THE PENSION PROVISIONS of top company executives has spiked over the past year, according to a survey of the FTSE 100.
According to consultants Lane Clark & Peacock, the average value of a FTSE 100 executive’s pension provision increased from £225k to £242k since 2011 when the survey was last conducted.
The biggest increase was in median compensation for cash in lieu of pension which has risen from 25% to 30% of basic salary – a measure is used by companies and remuneration committees to benchmark their pension compensation for their own executives.
Mark Jackson, LCP partner and author of the report said: “The benchmark for a cash alternative to pension has risen by 5% of basic salary since 2011 and this, in turn, has prompted an increase in the headline cost of executive pensions to the country’s largest companies.”

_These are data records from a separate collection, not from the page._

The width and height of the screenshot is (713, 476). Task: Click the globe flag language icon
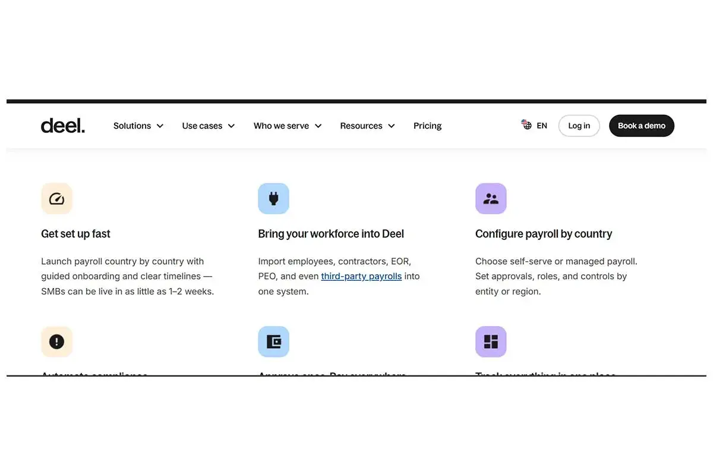click(x=526, y=125)
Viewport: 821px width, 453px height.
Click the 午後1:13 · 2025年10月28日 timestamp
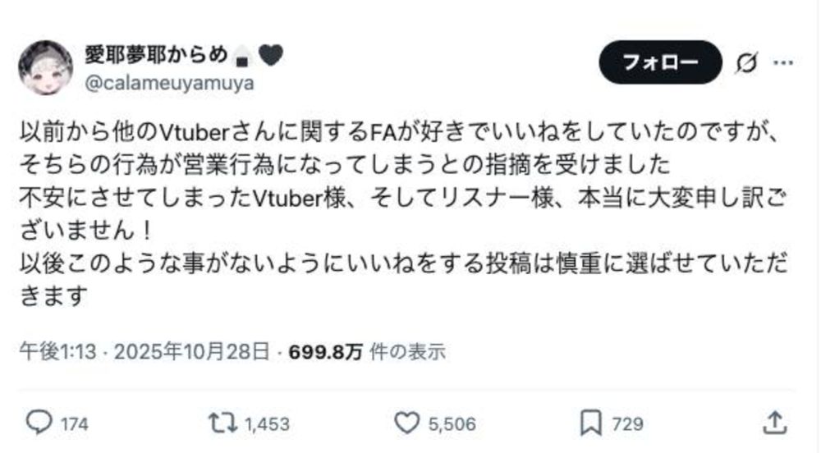[x=144, y=351]
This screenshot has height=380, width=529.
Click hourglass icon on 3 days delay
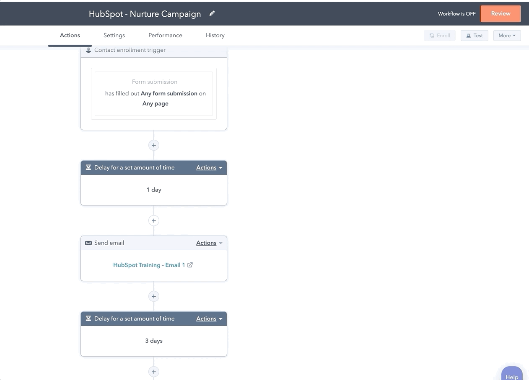pyautogui.click(x=88, y=318)
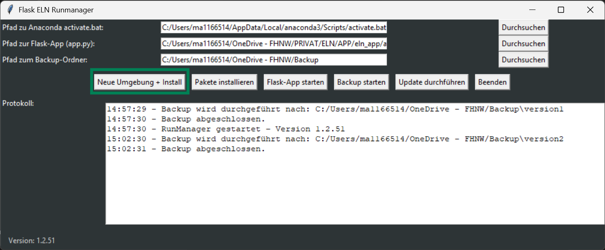
Task: Click Pakete installieren to install packages
Action: click(x=224, y=82)
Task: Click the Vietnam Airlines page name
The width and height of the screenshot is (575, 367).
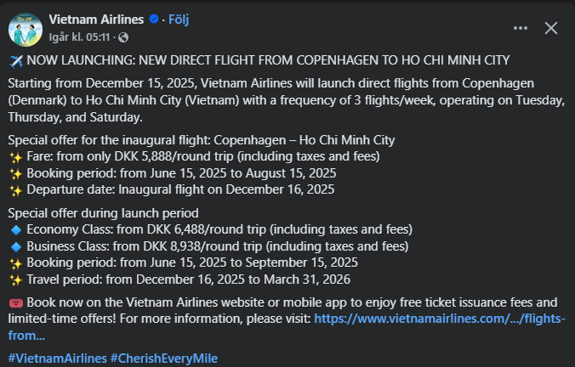Action: [x=97, y=20]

The increase comes in spite of the move away from defined benefit (DB) pensions, which prompted a decline in headline pension cost in LCP’s previous annual surveys, LCP said.
According to the report, HMRC is profiting from a new, lower tax allowance which has seen the amount of tax paid by UK-based FTSE 100 executives who cannot fit their pension savings into the annual or lifetime allowances averages £91,000 a year.
From April 2014 the annual allowance will drop from £50,000 to £40,000, with one in two executives with benefits in a tax-registered pension scheme facing an annual charge.
“There are striking pension challenges to come for UK companies and their executives. We will see new disclosure requirements in company accounts from October 2013, moving pension costs for executives out of the small print and into the spotlight, not to mention the next round of Annual and Lifetime Allowance reductions from April 2014,” Jackson said.